Así cambia nuestra forma de comer cuando llega el calor: más platos preparados y más fruta en la basura
Las olas de calor también están cambiando la forma de comer de los españoles. Con los termómetros disparados, aumenta el consumo de frutas, verduras, gazpachos y platos preparados, pero también el riesgo de desperdiciar alimentos y de conservarlos de forma incorrecta.
Según los últimos datos del Ministerio de Agricultura, Pesca y Alimentación, las frutas representan el 32,4 % del desperdicio alimentario en los hogares españoles y las verduras y hortalizas otro 13,8 %. Entre ambas categorías concentran cerca de la mitad de los alimentos que terminan en la basura.
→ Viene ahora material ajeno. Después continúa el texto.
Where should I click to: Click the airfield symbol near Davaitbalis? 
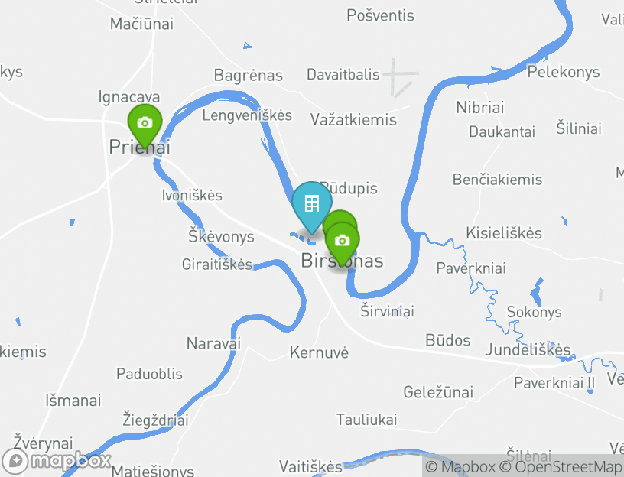coord(401,78)
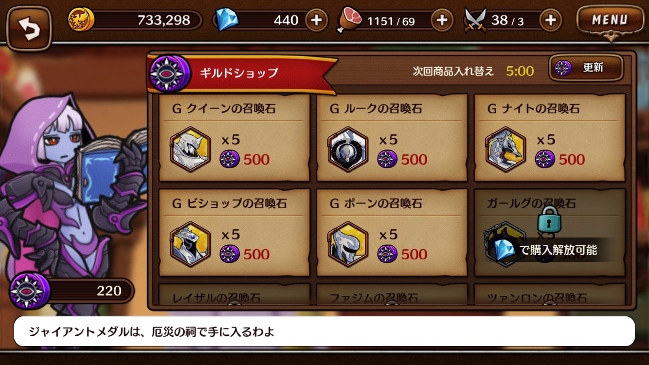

Según la empresa especializada en la gestión del desperdicio alimentario Phenix, el verano es una de las épocas más delicadas del año porque frutas, verduras, ensaladas y otros productos refrigerados se deterioran con mayor rapidez. Una mala planificación de las compras hace que muchos de estos alimentos maduren demasiado rápido o acaben en la basura antes de consumirse.
A ello se suman los cambios de rutina propios del verano. Las comidas fuera de casa, las escapadas o los planes improvisados dificultan ajustar las compras al consumo real y favorecen que muchos productos frescos permanezcan demasiado tiempo en la nevera.
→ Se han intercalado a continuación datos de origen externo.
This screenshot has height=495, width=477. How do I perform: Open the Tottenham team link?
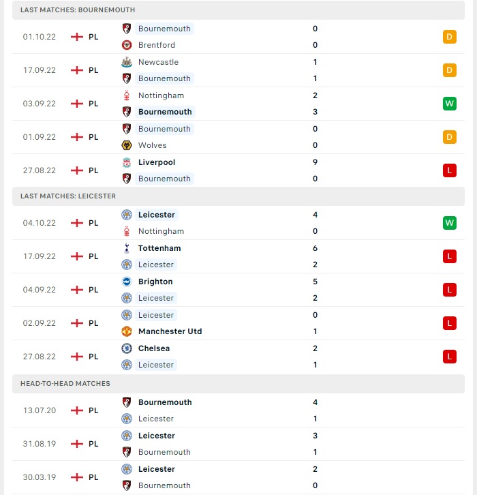(x=159, y=248)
Los datos del Ministerio muestran además que gazpachos, ensaladas y otras elaboraciones vegetales figuran entre los alimentos que más se desperdician durante esta época si se preparan cantidades excesivas o no se conservan correctamente.
Más platos preparados y menos tiempo en la cocina
Las altas temperaturas también impulsan el consumo de platos preparados. Los expertos del sector alimentario señalan que sus ventas pueden aumentar hasta un 20 % durante los meses de junio, julio y agosto, cuando cocinar resulta menos apetecible.
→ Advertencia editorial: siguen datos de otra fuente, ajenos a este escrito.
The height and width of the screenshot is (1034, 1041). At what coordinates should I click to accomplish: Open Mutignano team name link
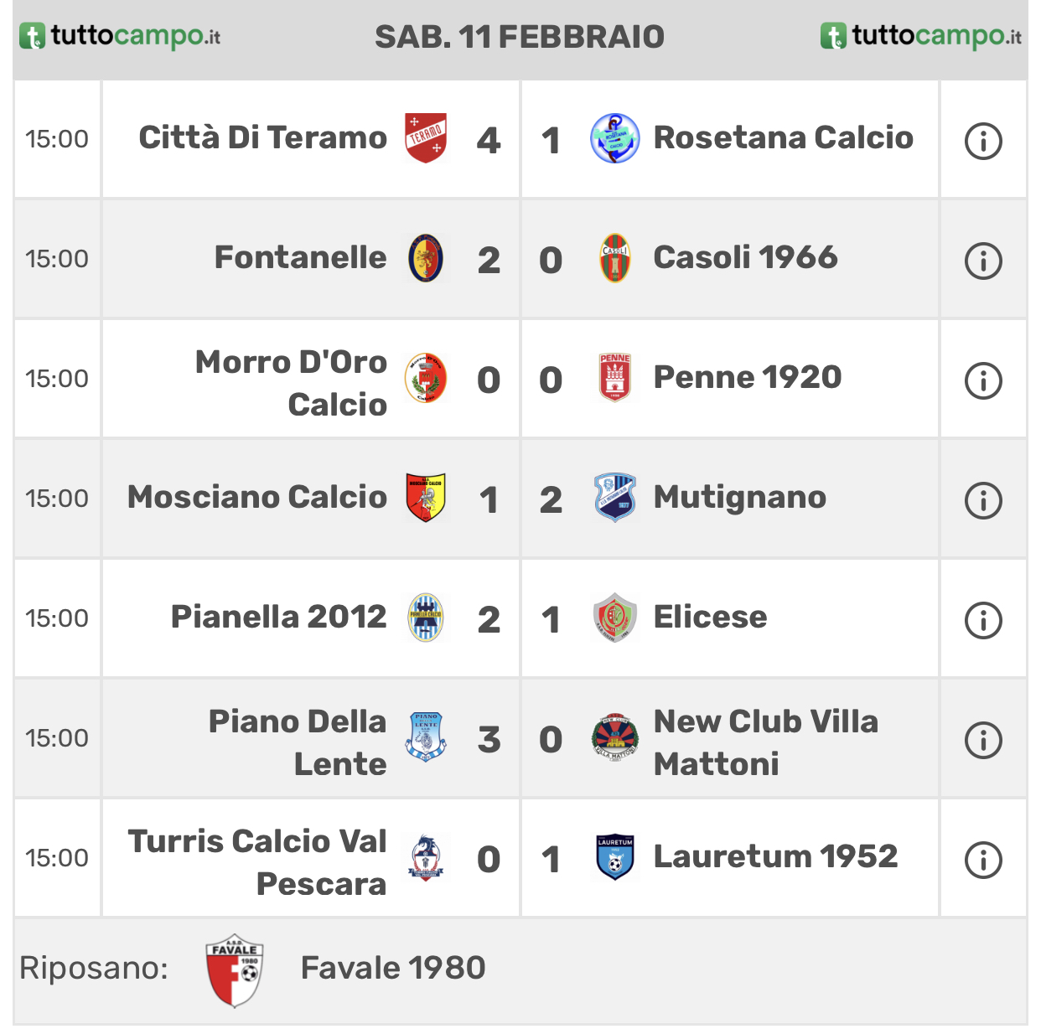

El gazpacho encabeza la lista de los productos más demandados, con un aumento de las ventas que puede alcanzar el 50 % durante los episodios de calor intenso. También ganan protagonismo las ensaladillas, las ensaladas listas para consumir y otros platos fríos que permiten resolver una comida sin necesidad de encender los fogones.
Mantener la cadena de frío, la clave para evitar riesgos
El aumento del consumo de platos preparados también obliga a extremar las precauciones durante el verano. La Agencia Española de Seguridad Alimentaria y Nutrición (AESAN) recomienda mantener siempre la cadena de frío, especialmente cuando la comida se transporta a la playa, la piscina o el campo. Para ello aconseja utilizar neveras portátiles con acumuladores de frío y conservar los alimentos refrigerados hasta el momento de consumirlos.
El catedrático de Nutrición y Bromatología de la Universidad de Córdoba Antonio Valero recuerda que estos productos se elaboran bajo estrictos controles higiénicos, pero advierte de que su seguridad depende de respetar las condiciones de conservación indicadas en el etiquetado. En general, deben mantenerse por debajo de los 4 ºC y consumirse en un plazo de entre 24 y 36 horas.
El especialista desaconseja llevar este tipo de comidas a la playa o la piscina, ya que las neveras portátiles convencionales no siempre consiguen mantener esa temperatura. Si permanecen más de dos horas expuestos a más de 30 ºC, aumenta el riesgo de proliferación de bacterias como la salmonela o la listeria si el alimento estuviera contaminado.
Por ello, los expertos insisten en que planificar las compras, ajustar las cantidades y conservar correctamente los alimentos son medidas fundamentales para reducir tanto el desperdicio alimentario como los riesgos para la salud durante el verano.